You'd think a costume that required body tape would get in the way of timely superhero-ing.

See, the original Wonder Woman from the comics was actually a bit flat but also slightly ripped. This made sense because she was an Amazon, who were supposed to reject traditional femininity so much that, according to legends, they'd cut off one of their breasts in order to shoot arrows better. So in the beginning, Diana wasn't too stacked ... until Lynda Carter started playing her. For some reason, something about her imprinted itself (or themselves) on the psyche of a lot of fans of superhero stories, so later on, when they thought about physically powerful women, their thought process went like this: Wonder Woman → Lynda → Lyn-damn. It seems to have stuck.

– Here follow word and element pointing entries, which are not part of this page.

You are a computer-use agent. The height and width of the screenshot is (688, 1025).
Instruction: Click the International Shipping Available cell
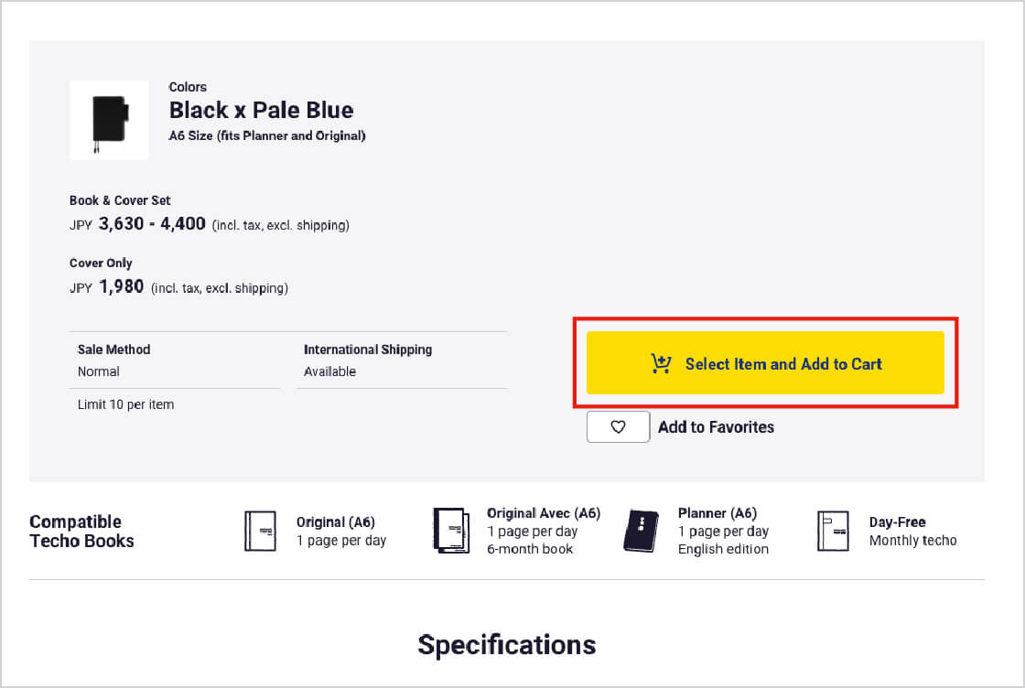[x=368, y=360]
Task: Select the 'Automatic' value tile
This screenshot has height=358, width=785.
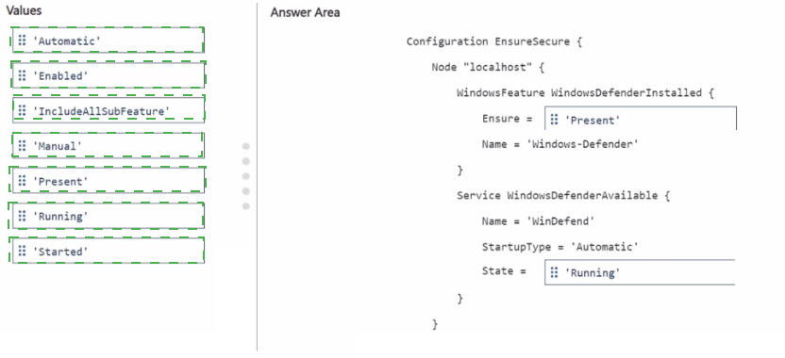Action: coord(109,41)
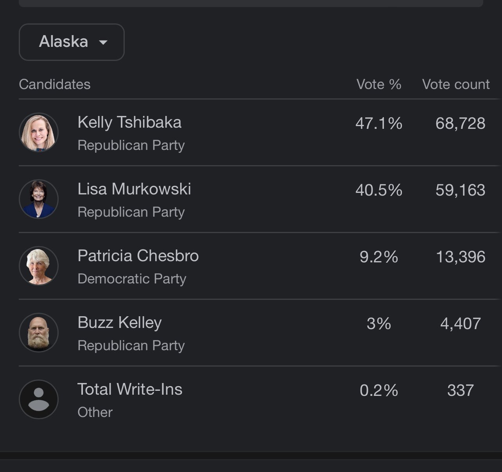Click the 337 write-in vote count

(461, 390)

Turning Breasts into Weapons Is a Sign of Pure Evil

Shakira's hips may not lie, but in Hollywood, it's breasts that better be truthful unless they want something horrible to happen to them. We've mentioned before that filmmakers have this bizarre hatred of fake breasts and will straight up mutilate characters for having them. Still, if there's anything they hate more than faux funbags, it's maleficent mammaries. Whenever a character has breast-based weapons (bazookas turned into literal bazookas), it's almost always a sign that they're remorseless killing machines devoid of human emotions.

That's why the killer Fembots in Austin Powers had machine guns in their breasts, with the muzzles coming out of their nipples. Sure, it fit the movie's comedic tone perfectly, but it also helped make them more terrifying on some levels. Because robotic women? Not that scary -- actually, more of a pretty common fetish. Robotic women that can kill you? Hot...! Is what some people may say. We heard. At church. That we go to every day. (Go, Jesus!) But robotic women with breasts that can hurt you? It's not right. It's an abomination! That's how it usually goes in movies and TV shows.

New Line Cinema

We're pretty sure the enormous hair is unrelated.

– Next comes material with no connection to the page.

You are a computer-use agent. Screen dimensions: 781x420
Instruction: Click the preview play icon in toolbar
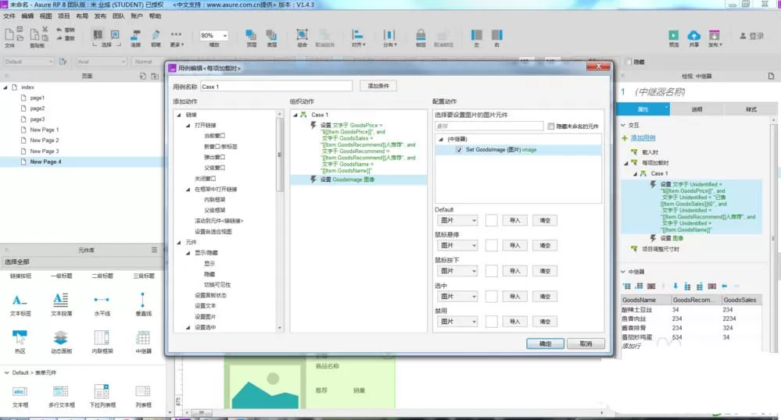click(x=673, y=35)
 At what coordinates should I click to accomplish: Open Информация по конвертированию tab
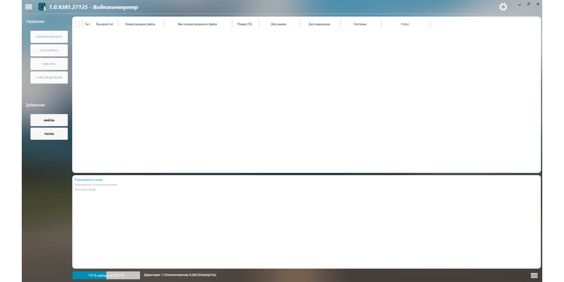point(96,185)
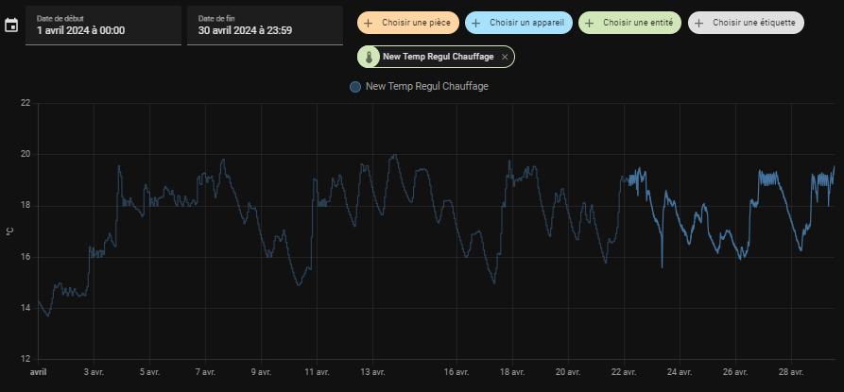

In the seminal movie RoboGeisha (seminal in the sense that a lot of weirdos definitely masturbated to it), female geisha assassins undergo augmentation that, of course, includes giving them D(eath) breasts. The movie isn't exactly a philosophical piece, but it does have these themes of the killer-chested assassins questioning if there is any goodness and humanity left in them or has it all been scooped out together with their breast tissue to make room for the bullet-belts. Weirdly, the exact same themes are found in another Japanese movie, 009-1: The End of the Beginning, about a female cyborg spy with machine guns in her breasts. We say "weirdly" because the movie is loosely based on a character who also had to worry about accidental breast-related discharges (not involving a guy), but she never got too existential. And yet, the live-action movie's writer took one look at her bullet boobs and said, "Bet she must question her humanity a lot."

Toei

Also the same weird steel bra as Austin Powers.  Maybe it's a recoil thing.

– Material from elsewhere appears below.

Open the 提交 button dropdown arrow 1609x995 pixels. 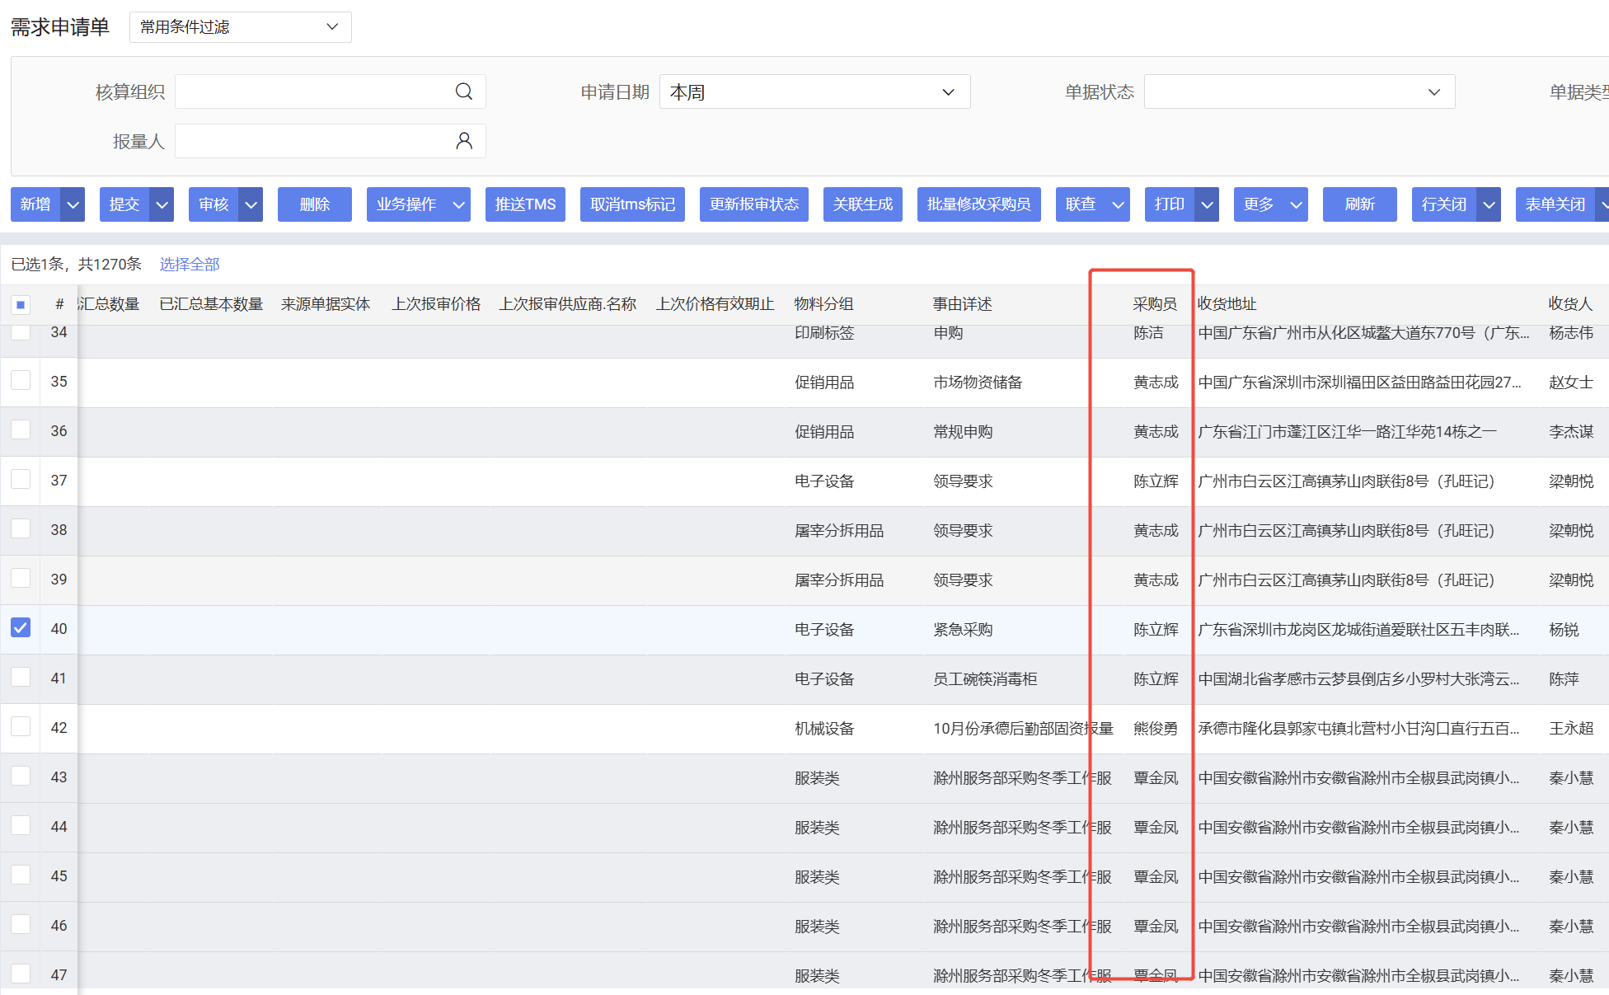162,204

Most movies and TV shows aren't that subtle, though. They just use breast-related weaponry as part of your standard-issue female villain arsenal. So you have Violet Kimura with her drill-bra from The Machine Girl, the laser-nippled Machine Beast Tamer Keris from one of the Japanese Power Ranger shows, or the flamethrower-bra killer from From Beijing with Love. You also have Sofia Vergara's Desdemona from Machete Kills, who has miniguns built into her bra and likes to do things like torture people for shits and giggles. Because, of course, she does. "Why would anyone weaponize something as full of goodness as the female breast," ask a surprising number of screenwriters, probably with one hand underneath their desks.

And you might be thinking that, well, putting a weapon on ANY part of your body is kind of a villain move. Which, okay, we can maybe see it ... but also, remember Rose McGowan's character Cherry Darling in Planet Terror? She loses a leg and replaces it with a minigun, and she never turns into a villain. In fact, she ends up creating a safe and peaceful society in the middle of a zombie apocalypse. But apparently, if she had mounted that minigun on her chest, she'd be using it to shoot people in the legs and cackle as she watched them try to run away from zombie hordes. Because if the breast is armed, you will be harmed.